Emily was diagnosed with alopecia areata six months ago. She initially noticed a small patch of hair missing on her head, so she went to see her GP about it. She was told that she had an iron deficiency which her doctor suggested may be the cause. She was given ferrous fumarate, an iron supplement; however, the patch on her head kept growing. She also has patches of hair loss on her arms and legs, and has lost some of her eyelashes.
Emily is unsure of the triggers of her alopecia, although she has often heard that stress may be a factor. Her family has suggested that she may have developed it at that time due to exam stress. However, Emily feels she has had far more stress earlier in her life and does not think her exams are the cause. She thinks that changing contraceptive pills may have triggered her alopecia, but she is not sure. She has thought about talking to her doctors about this but feels there may be little point since her hair loss has already been triggered and because the doctors seen have not been particularly interested in offering her help.
Although Emily’s hair has fallen out, she feels healthy and chooses not to have any treatment for her alopecia. She has heard of having steroid injections in the scalp as a form of treatment, and she knows that many treatments have side effects and involve steroid use which she wants to avoid. She feels that people are not given enough information about the possible risks associated with certain treatments to make an informed decision. Her dermatologist did not give her much information, simply pointed her to Alopecia UK and never mentioned any treatment options. Although she no longer wants to have any treatment, she would have liked to have had the option at the beginning of her diagnosis.
A particular difficulty that Emily struggles with is explaining to other people that she has an autoimmune condition. Although she is physically healthy, other people often perceive her as being unwell due to her lack of hair which some associate with chemotherapy. She has been asked if she wants to lie down and she has been offered seats on the tube before. Her supervisor at university suggested she should take a year out even though she indicated that she wanted to stay at university. In contrast, because she has a family history of autoimmune diseases, many of her family members have had a good understanding. She has also noticed some of the ways that gender identity and sexual orientation can be linked to hair, including assumptions from classmates.

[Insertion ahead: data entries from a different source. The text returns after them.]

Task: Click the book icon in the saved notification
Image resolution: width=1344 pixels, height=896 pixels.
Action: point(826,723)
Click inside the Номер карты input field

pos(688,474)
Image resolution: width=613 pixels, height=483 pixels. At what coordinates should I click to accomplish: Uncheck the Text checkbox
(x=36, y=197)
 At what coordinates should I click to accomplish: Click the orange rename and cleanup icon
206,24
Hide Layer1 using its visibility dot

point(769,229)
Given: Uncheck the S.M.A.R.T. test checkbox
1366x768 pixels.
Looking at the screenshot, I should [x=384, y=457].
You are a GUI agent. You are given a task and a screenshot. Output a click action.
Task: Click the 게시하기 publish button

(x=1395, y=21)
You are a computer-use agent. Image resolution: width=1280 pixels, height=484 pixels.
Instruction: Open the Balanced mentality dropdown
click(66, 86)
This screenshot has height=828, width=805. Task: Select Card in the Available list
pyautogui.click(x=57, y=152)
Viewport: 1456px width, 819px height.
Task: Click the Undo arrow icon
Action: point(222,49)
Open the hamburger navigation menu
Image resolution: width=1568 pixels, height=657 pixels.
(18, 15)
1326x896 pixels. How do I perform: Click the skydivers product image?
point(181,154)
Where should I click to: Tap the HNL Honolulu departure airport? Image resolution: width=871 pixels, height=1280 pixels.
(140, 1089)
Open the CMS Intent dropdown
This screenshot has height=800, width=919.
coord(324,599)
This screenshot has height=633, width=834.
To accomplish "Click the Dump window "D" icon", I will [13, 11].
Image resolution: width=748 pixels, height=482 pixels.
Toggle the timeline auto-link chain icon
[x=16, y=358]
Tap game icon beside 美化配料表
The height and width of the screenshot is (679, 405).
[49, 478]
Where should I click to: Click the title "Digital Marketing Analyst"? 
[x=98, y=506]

Dyeing her hair had been a key way that Emily expressed herself, so she found it difficult to lose her hair. She initially thought that going bald would be the worst outcome, however she eventually made the decision to ask her housemates to shave all of her hair off. Since shaving her head, Emily feels a lot more comfortable because she no longer feels like she is constantly reminded of having alopecia by seeing her hair fall out. Emily realised that she could still express herself with having no hair or by wearing a wig. The first wig she bought was blue and mermaid-y and she finds it quite liberating to be able to change her look quickly by changing her wig.